SET EXERCISE 1 -
List every quantity in the capacitor problem below that is written with a unit.

Question: (I) 650 V is applied to a 2800-pF capacitor. How much energy is stored?

Short Answer

Expert verified

The stored energy in the capacitor is \(5.9 \times {10^{ - 4}}{\rm{J}}\).

Step by step solution

01

Understanding the energy stored in a capacitor

Capacitor is an energy storage device. The stored energy is proportional to the square of the potential difference between the plates.

The expression for stored energy in the capacitor is given as:

\({\rm{PE}} = \frac{1}{2}C{V^2}\)

Here, C is the capacitance and V is the potential difference.

02

Given data

The potential difference between the plates is,\(V = 650\;{\rm{V}}\).

The capacitance of the capacitor is, \(C = 2800\;{\rm{pF}} = 2800 \times {10^{ - 12}}\;{\rm{F}}\).

RECORD SET -
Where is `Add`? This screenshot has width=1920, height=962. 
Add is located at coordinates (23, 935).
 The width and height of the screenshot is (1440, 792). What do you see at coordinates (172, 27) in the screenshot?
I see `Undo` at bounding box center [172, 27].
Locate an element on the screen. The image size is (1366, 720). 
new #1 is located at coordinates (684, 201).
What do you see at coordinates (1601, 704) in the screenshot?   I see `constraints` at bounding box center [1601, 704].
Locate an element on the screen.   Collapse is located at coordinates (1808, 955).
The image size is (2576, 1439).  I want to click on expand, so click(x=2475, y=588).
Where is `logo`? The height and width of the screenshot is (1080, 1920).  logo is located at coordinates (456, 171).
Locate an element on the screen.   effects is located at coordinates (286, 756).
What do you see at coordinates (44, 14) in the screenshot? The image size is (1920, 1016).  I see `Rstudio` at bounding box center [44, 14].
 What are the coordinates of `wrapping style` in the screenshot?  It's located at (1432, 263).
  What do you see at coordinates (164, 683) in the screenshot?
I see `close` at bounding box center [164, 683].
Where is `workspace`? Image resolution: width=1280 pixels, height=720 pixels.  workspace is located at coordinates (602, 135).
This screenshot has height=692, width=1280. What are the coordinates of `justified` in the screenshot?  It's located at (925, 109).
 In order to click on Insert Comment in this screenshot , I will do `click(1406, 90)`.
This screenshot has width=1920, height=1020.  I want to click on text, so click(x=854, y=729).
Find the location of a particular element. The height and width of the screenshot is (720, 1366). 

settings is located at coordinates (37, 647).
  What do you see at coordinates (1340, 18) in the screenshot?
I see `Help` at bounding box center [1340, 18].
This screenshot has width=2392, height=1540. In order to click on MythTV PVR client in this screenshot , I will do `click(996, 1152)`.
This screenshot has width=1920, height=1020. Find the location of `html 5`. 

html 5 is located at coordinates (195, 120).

SET EXERCISE 2 -
Gather every line of the rows above that contains the word "order".

WORKED SOLUTION 1 -
- 650 V
- 2800 pF
- 5.9 × 10⁻⁴ J
- 2800 × 10⁻¹² F

WORKED SOLUTION 2 -
 In order to click on Insert Comment in this screenshot , I will do `click(1406, 90)`.
This screenshot has width=2392, height=1540. In order to click on MythTV PVR client in this screenshot , I will do `click(996, 1152)`.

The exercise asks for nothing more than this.